[Stored items]
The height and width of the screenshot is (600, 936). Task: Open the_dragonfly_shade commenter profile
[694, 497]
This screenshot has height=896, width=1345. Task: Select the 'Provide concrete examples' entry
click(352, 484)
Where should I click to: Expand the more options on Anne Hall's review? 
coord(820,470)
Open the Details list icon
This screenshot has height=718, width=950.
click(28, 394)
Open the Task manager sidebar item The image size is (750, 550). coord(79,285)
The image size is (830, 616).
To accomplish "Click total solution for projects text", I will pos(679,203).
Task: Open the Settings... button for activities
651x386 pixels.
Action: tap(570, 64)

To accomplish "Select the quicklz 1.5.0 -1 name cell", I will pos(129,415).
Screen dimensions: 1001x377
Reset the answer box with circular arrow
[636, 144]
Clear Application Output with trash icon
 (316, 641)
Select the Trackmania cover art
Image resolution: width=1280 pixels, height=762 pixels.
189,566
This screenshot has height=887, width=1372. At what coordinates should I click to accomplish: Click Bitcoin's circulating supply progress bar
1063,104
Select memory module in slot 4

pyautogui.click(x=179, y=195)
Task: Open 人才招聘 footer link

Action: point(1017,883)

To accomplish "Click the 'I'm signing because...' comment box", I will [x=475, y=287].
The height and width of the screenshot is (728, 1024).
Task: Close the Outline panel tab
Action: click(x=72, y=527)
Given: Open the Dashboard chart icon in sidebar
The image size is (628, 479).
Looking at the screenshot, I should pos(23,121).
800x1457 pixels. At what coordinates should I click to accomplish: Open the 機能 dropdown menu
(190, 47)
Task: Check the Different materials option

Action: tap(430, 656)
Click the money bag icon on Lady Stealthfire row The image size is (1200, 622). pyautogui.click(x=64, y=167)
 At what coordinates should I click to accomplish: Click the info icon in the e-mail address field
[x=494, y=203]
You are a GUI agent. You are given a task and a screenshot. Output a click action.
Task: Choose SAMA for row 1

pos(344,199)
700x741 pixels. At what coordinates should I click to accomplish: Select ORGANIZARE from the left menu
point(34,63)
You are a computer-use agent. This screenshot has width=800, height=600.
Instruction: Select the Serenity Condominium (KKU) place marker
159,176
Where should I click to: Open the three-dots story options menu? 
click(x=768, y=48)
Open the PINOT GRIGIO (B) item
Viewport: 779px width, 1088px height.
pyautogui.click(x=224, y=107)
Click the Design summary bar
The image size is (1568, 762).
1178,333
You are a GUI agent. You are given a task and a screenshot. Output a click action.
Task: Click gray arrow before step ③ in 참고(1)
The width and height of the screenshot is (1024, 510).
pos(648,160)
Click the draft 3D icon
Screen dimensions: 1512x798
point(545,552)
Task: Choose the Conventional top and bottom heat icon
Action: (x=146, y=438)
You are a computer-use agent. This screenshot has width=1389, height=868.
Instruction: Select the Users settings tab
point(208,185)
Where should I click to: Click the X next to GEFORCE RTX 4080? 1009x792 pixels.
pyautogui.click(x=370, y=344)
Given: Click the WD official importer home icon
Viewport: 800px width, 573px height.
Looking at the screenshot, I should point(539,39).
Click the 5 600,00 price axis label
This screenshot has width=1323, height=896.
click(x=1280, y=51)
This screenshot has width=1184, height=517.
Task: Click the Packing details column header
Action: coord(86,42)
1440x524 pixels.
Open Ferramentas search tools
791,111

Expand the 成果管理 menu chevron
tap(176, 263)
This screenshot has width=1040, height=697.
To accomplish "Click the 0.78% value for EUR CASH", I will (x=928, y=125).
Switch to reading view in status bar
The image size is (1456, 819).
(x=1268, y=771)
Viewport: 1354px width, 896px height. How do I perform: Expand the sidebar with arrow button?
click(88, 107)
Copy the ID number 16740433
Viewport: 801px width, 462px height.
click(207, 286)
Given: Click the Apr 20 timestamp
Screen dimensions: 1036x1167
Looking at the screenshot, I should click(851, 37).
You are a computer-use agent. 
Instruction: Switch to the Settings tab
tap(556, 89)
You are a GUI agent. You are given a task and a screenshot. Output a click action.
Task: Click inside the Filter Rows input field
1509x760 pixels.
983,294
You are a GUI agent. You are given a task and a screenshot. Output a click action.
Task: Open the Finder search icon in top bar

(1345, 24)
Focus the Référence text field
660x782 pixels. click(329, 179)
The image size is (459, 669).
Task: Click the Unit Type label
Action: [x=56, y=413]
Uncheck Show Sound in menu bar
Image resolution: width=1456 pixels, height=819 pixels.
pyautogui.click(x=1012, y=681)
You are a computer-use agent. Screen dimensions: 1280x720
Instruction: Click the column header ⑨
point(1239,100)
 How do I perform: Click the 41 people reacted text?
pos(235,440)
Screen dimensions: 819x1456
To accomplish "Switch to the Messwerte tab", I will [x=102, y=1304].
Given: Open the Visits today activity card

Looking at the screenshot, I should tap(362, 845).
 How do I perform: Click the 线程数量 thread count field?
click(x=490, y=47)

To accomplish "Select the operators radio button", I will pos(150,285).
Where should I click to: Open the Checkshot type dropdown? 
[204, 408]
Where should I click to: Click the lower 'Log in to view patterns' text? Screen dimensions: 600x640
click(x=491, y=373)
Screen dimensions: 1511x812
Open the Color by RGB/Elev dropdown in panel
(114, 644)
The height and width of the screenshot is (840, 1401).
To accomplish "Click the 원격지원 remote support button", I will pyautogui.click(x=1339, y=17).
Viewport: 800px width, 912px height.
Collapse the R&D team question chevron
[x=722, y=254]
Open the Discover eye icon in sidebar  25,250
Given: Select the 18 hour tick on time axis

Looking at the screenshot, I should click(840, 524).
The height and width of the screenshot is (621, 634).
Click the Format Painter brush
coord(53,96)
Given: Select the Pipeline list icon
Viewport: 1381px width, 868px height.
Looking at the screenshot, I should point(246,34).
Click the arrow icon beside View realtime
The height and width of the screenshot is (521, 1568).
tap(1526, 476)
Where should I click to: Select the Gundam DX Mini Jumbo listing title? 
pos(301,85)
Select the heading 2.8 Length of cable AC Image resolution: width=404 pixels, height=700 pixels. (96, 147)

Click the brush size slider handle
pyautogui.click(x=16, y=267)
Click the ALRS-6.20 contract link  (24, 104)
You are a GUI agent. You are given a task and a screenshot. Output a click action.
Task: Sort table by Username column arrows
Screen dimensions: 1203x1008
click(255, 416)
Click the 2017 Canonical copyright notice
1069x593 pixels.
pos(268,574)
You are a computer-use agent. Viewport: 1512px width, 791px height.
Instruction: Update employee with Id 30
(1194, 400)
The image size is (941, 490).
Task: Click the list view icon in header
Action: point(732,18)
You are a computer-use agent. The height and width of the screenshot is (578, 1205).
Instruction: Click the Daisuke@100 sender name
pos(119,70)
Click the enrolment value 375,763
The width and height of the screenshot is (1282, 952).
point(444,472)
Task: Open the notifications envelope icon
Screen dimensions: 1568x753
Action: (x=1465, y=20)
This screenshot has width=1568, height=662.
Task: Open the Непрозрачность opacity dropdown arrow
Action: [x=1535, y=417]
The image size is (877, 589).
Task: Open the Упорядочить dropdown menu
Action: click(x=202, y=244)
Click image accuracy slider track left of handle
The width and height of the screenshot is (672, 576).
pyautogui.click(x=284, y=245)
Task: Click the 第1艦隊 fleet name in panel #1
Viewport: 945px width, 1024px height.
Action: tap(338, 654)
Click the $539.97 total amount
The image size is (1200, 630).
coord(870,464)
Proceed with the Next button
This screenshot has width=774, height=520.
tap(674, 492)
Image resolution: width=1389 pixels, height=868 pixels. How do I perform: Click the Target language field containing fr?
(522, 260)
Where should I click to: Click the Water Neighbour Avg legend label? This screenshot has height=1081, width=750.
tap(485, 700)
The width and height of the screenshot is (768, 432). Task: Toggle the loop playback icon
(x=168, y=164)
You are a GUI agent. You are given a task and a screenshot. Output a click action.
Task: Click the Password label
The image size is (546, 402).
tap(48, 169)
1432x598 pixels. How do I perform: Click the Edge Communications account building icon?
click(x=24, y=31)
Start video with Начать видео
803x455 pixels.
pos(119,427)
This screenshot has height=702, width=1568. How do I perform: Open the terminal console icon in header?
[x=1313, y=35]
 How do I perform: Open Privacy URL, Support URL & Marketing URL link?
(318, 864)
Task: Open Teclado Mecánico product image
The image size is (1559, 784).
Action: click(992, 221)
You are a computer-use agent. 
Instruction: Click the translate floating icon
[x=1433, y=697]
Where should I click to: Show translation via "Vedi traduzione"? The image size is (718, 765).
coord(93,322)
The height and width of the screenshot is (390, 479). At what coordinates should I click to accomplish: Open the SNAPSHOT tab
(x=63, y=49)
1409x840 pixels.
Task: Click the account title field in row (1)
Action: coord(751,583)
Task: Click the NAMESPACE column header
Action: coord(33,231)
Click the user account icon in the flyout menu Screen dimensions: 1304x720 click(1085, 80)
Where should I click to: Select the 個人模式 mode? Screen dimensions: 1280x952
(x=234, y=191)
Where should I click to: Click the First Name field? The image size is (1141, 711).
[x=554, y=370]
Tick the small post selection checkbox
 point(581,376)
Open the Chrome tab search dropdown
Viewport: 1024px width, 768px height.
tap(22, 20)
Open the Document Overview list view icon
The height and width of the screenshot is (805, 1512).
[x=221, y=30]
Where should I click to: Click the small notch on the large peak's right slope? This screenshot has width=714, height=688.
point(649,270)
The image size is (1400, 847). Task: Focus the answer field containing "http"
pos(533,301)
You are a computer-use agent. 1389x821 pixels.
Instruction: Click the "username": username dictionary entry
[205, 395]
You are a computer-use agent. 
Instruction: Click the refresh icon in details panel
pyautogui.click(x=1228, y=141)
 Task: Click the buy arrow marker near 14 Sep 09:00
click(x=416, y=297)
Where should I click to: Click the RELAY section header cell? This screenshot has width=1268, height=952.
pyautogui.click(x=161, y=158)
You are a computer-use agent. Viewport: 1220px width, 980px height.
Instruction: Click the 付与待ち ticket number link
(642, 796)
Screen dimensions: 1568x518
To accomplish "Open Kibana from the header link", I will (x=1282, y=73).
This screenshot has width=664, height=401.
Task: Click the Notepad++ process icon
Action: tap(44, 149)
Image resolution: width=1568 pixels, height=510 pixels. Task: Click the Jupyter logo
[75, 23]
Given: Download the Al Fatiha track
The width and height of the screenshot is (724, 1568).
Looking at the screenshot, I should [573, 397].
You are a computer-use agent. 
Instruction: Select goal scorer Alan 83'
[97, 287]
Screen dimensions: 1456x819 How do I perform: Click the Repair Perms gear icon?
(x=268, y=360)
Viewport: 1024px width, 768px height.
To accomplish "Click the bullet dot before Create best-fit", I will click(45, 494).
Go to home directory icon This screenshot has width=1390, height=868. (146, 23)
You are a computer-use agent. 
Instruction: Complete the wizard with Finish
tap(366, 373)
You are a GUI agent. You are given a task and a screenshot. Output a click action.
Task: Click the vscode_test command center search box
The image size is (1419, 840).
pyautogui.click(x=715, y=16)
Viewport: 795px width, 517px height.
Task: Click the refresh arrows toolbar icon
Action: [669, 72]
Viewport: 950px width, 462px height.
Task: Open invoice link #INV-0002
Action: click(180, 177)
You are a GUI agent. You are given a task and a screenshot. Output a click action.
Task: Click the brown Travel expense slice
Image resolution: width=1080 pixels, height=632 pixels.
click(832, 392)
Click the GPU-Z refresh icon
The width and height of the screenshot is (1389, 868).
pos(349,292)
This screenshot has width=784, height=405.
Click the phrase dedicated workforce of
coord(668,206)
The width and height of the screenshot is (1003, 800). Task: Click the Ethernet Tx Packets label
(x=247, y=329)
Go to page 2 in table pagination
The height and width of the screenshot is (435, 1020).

> Exercise instructions: Extract the lines starting at the one that contains "This screenshot has width=784, height=405." and ending at the last line of the stored items, and reproduce them verbatim.

> Solution to the exercise:
This screenshot has width=784, height=405.
Click the phrase dedicated workforce of
coord(668,206)
The width and height of the screenshot is (1003, 800). Task: Click the Ethernet Tx Packets label
(x=247, y=329)
Go to page 2 in table pagination
The height and width of the screenshot is (435, 1020).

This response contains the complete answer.